Embracing the power of the empty set in API design (and applying this principle to selectors and filters)

Raymond Chen

In mathematics, the empty set is a set with no members. This sounds totally useless, but it’s actually quite powerful.

Suppose you have a Widget object and a method GetChildren() that returns the child widgets. What should you do if the Widget has no children?

Sometimes, teams try to be clever and say, “Oh, if there are no children, then I will just return a null pointer instead of a list of child elements.” For example, IShellFolder::EnumObjects has the rule that if it returns S_FALSE, then it is allowed to return a null pointer instead of an enumerator.
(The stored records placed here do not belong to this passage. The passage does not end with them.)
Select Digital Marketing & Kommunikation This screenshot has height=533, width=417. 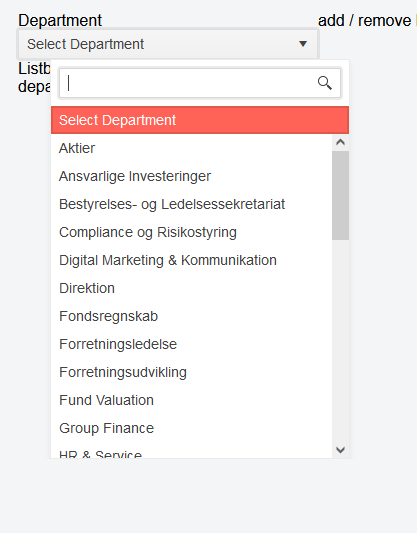(x=191, y=260)
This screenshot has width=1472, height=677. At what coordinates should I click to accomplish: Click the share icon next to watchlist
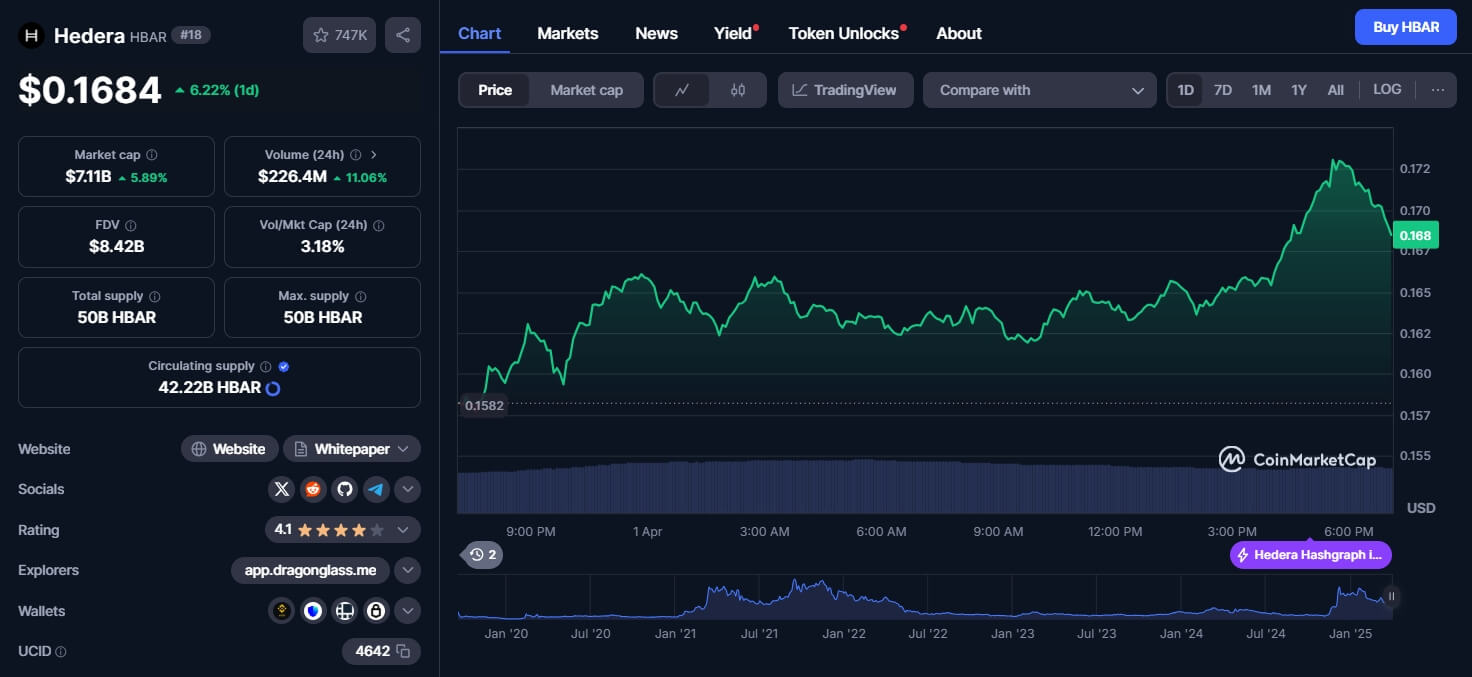(402, 35)
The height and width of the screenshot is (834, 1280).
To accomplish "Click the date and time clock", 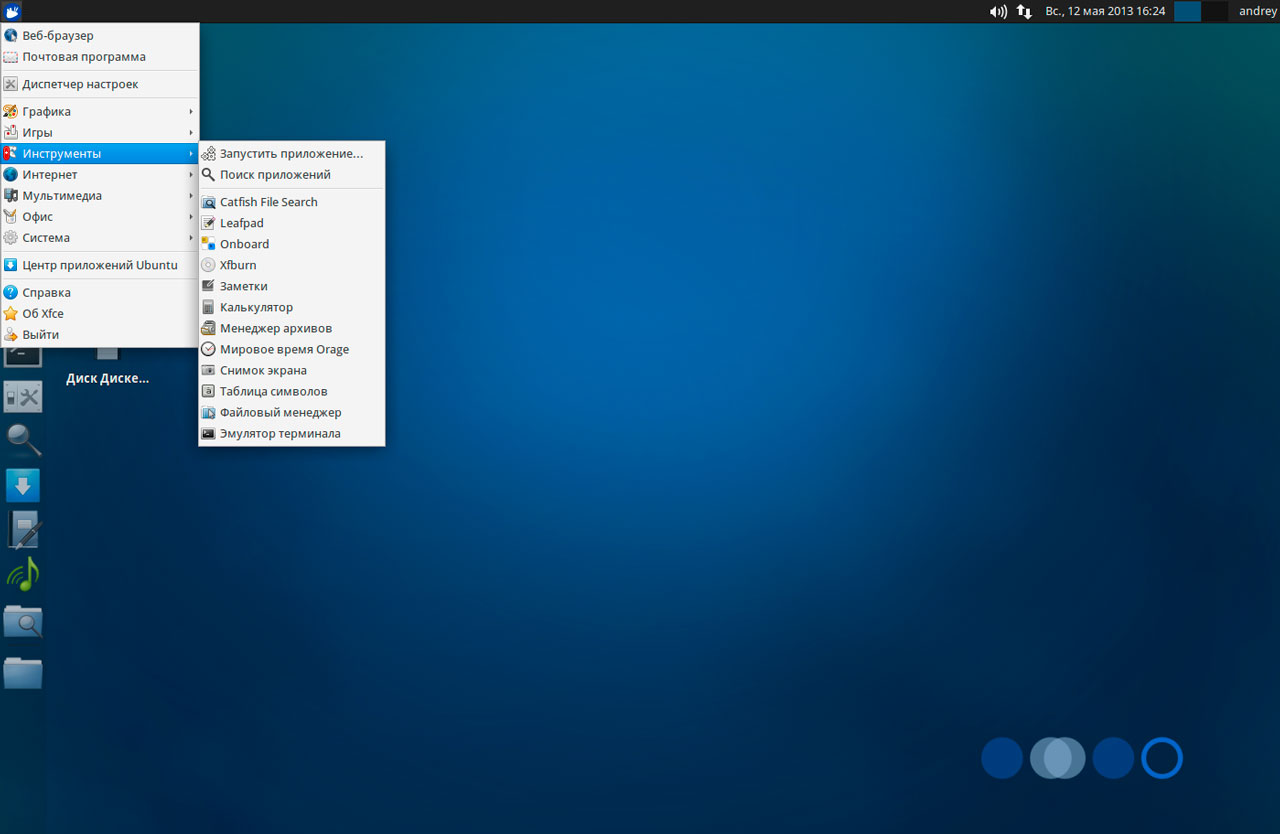I will click(1104, 11).
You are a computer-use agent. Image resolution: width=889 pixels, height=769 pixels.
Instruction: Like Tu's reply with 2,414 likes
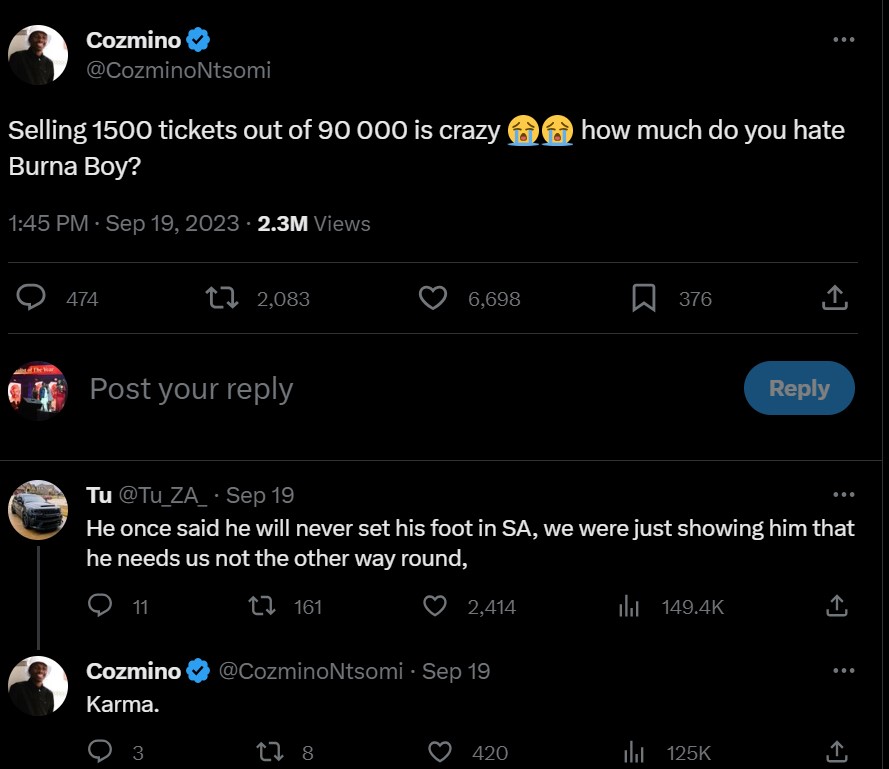(434, 606)
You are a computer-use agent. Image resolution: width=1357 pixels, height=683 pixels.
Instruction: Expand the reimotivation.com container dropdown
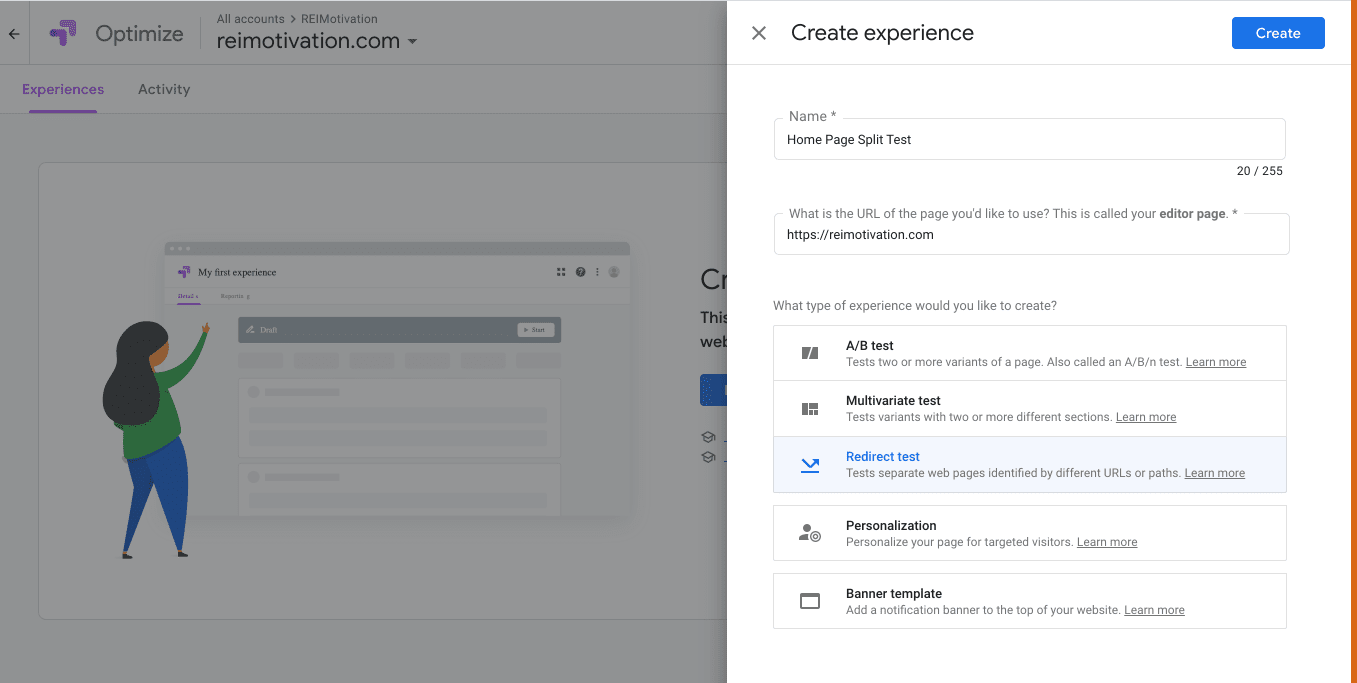(x=412, y=42)
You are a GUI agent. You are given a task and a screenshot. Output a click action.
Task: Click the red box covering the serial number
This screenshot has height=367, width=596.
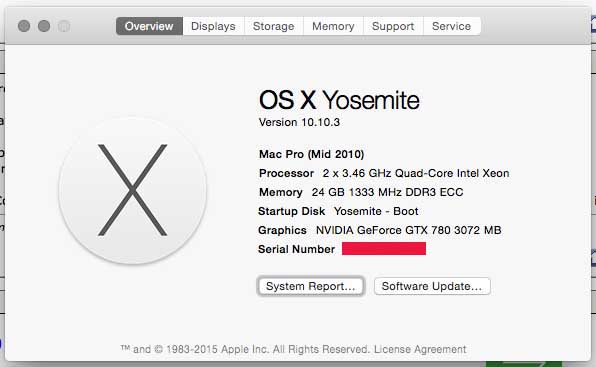tap(384, 248)
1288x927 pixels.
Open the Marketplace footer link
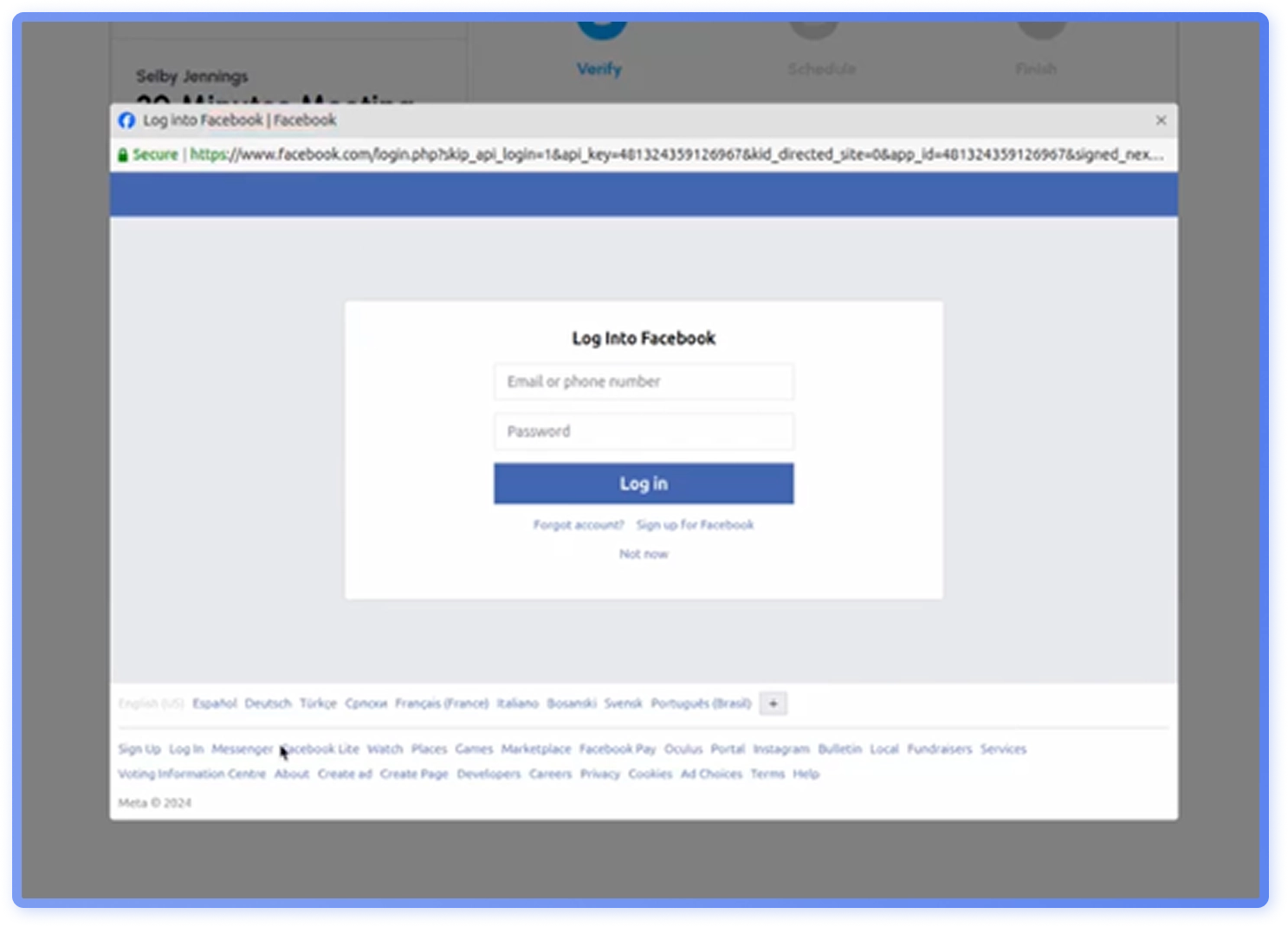[x=535, y=749]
As a result, this code is subtly wrong:

ComPtr<IEnumIDList> e;
if (SUCCEEDED(shellFolder->EnumObjects(hwnd, SHCONTF_FOLDERS, &e)) {
    for (CComHeapPtr<IDLIST_RELATIVE> child;
         e->Next(1, &child, nullptr) == S_OK;
         child.Free()) {
        // process the child folder
    }
}

The above code is at risk of crashing if there are no child folders: The IShellFolder implementation may chose to use the special case carve-out and return S_FALSE from the EnumObjects method, and set e = nullptr. If that happens, then the enumeration loop crashes on a null pointer.

The correct code would have to check for this corner case and skip the enumeration loop. One way is to check for S_FALSE explicitly:

ComPtr<IEnumIDList> e;
HRESULT hr = shellFolder->EnumObjects(hwnd, SHCONTF_FOLDERS, &e);
if (SUCCEEDED(hr) && (hr != S_FALSE)) {                          
    for (CComHeapPtr<IDLIST_RELATIVE> child;
         e->Next(1, &child, nullptr) == S_OK;
         child.Free()) {
        // process the child folder
    }
}

Another is to check the enumerator object for null.

ComPtr<IEnumIDList> e;
if (SUCCEEDED(shellFolder->EnumObjects(hwnd, SHCONTF_FOLDERS, &e) && e) {
    for (CComHeapPtr<IDLIST_RELATIVE> child;
         e->Next(1, &child, nullptr) == S_OK;
         child.Free()) {
        // process the child folder
    }
}

Another is to check the return value for S_OK exactly:

ComPtr<IEnumIDList> e;
if (shellFolder->EnumObjects(hwnd, SHCONTF_FOLDERS, &e) == S_OK) {
    for (CComHeapPtr<IDLIST_RELATIVE> child;
         e->Next(1, &child, nullptr) == S_OK;
         child.Free()) {
        // process the child folder
    }
}

Regardless of how you deal with the issue, it doesn’t hide the fact that this special case is an extra bit of hassle, and more importantly, it’s the sort of hassle that is easily overlooked when writing code.

The obvious-looking code is wrong. The weird-looking code is correct. This is the opposite of what we want: We want the natural code to be the correct one.

The general rule for methods that return collections is therefore that if there are no items to return, then the methods should return empty collections, rather than null references. The empty set is a perfectly valid set, and existing algorithms operate properly on an empty set. For example, you iterate over an empty collection the same way as a nonempty collection.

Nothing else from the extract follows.